What Does Feminist Data Science Look Like? – Catherine D’Ignazio and Lauren Klein

Catherine D’Ignazio and Lauren Klein joined us at the Digital Democracies Institute to close our 2021 fall speaker series. They came to share some highlights from their co-authored open source book Data Feminism (MIT Press, 2020), and some adjacent ongoing projects. The premise of their book is that “in today’s world, data is power”. Its power is wielded unequally, where a “small and homogenous group of corporations and institutions design and deploy technology for their own profit at the expense of everyone else.”

Lauren explained that “feminism is also about power. It is the belief in equal rights for all genders, taking political action to realize that belief, and pursuing an intellectual heritage that helps us understand and challenge unequal power.” She also noted that their intersectional feminist project is not only about women or gender. It came from the idea put forward by women of colour, predominantly Black women, that addresses who has power and who does not. It recognizes that we cannot isolate certain forms of power and privilege, and their effects are compounded. Of course, she explained, these power imbalances are not individual markers of identity, but structural forces that produce effects on our individual experiences.

In their book, Catherine and Lauren use teachings from intersectional feminism and critical thought to develop seven principles to achieve a more equitable data science. They include:

  • Examine power
  • Challenge power
  • Rethink binaries and hierarchies
  • Elevate emotion and embodiment
  • Embrace pluralism
  • Consider context
  • Make labour visible

Each one corresponds to a chapter in the book. Within each they ask questions like: “What does this look like?”, “Who is doing this?”, and “How can this be done?” to operationalize feminism for data science, both for people who want to work with data, or refuse to work with data (as refusal is a powerful feminist position).

Catherine shared an ongoing project she is involved in and a case study from the book of data collection around feminicide, or gender related killings of both cis and trans women and girls, in Mexico. She highlighted María Salguero’s Google Map of femicides as the largest dataset of its kind in Mexico. She has used this database to work with families to locate loved ones, helped journalists pursue leads, and to testify in front of Mexico’s congress. Catherine noted that, “feminicide is legally defined as a crime, but the state does not systematically collect data about it– a source of anger among activists and the public. One of their demands is to understand the problem.” In response, María built a network towards gathering feminist counter data, which is “activist data collection that steps in when the state or institutions have systematically failed to ensure basic safety of its population.”

Catherine provided two caveats to this example. First, that data collection is not the only way to challenge power. Sometimes it is advisable, but other times it is not. “There are many situations where collecting further data would expose marginalised people to more visibility to institutions that want to target them. Data collection can be a powerful strategy in certain circumstances.” Secondly, feminicide is not only a problem in Latin America, and there are groups doing this in multiple places. For example, in the United States, Sovereign Bodies Institute for Missing and Murdered Indigenous Women, Girls and Two-Sprirt (MMIWG2) is also using counter data collection in a similar way. There are several more examples of counter data being used to draw attention to disporportaionate violence against women, queer communities, Indigenous peoples, and more.

■ Problem description: In the piece on feminist data science, what is named as the largest dataset of its kind in Mexico?

■ Data provided:
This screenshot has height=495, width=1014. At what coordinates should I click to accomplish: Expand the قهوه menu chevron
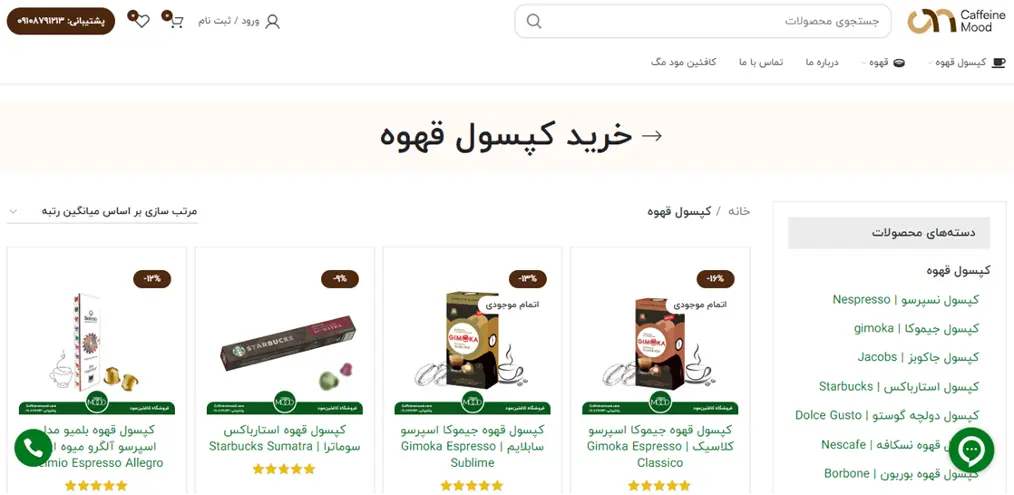click(864, 63)
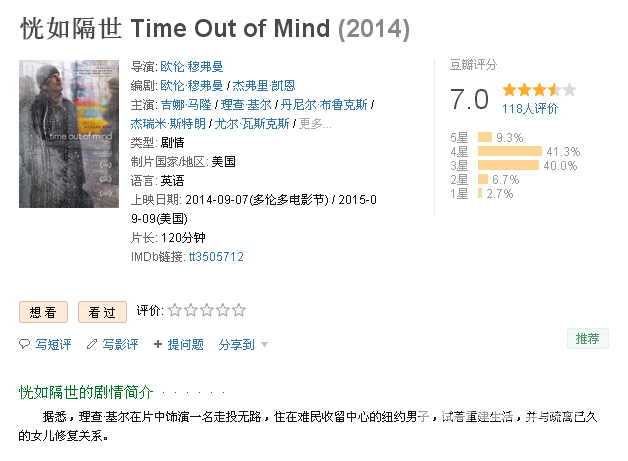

■ Reply: María Salguero’s Google Map of femicides.